## The request
Pull out each line of the listing below that contains the word "breadcrumb" and copy it in full.

## Record list
_ _ _ _ _

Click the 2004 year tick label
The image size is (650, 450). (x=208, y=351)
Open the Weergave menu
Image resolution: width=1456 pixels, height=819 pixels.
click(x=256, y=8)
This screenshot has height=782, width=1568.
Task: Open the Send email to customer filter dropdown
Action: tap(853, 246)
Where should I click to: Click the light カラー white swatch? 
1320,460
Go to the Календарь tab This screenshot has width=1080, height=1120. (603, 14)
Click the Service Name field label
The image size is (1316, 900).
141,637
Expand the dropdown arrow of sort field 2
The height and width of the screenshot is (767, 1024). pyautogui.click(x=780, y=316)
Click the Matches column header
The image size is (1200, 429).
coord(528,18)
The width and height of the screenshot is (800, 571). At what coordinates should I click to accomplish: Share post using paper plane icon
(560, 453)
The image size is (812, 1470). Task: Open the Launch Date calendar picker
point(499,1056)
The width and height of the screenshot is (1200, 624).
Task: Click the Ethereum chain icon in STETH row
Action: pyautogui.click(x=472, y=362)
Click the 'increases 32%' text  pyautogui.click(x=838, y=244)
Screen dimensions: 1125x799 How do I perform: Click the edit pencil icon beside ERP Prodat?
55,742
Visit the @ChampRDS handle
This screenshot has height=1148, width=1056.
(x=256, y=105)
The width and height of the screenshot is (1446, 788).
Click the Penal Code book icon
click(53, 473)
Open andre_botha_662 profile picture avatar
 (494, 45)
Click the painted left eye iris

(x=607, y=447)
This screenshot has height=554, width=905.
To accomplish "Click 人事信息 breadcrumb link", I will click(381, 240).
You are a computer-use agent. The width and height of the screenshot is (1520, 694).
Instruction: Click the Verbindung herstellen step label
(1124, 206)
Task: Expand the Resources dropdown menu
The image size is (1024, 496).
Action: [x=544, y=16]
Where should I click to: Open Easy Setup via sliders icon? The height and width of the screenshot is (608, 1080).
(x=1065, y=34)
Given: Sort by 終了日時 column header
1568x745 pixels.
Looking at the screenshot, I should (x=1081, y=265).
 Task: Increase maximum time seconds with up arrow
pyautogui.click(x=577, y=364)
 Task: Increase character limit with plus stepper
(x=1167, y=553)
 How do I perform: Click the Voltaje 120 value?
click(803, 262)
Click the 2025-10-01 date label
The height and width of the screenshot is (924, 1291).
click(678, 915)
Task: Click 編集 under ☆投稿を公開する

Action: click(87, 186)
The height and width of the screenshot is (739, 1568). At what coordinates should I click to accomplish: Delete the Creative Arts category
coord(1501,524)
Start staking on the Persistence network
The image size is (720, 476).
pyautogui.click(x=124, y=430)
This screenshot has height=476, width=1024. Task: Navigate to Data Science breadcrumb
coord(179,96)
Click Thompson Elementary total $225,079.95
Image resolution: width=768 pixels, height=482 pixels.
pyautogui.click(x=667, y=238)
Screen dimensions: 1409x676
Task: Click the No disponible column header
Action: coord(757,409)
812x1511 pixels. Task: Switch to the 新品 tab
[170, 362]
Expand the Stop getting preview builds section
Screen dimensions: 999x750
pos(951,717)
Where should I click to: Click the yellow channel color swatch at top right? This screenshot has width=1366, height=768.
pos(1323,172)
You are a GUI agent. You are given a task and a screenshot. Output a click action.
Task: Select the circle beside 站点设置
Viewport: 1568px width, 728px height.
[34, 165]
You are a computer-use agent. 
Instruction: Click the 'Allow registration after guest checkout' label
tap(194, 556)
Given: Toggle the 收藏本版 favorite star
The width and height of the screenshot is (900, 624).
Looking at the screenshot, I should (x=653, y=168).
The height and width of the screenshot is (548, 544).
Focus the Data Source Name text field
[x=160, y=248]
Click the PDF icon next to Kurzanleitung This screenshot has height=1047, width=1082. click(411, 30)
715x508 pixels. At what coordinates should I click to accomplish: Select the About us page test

_ _ _ _ _

## Answer to this problem
To accomplish "Click 人事信息 breadcrumb link", I will click(381, 240).
This screenshot has height=476, width=1024. Task: Navigate to Data Science breadcrumb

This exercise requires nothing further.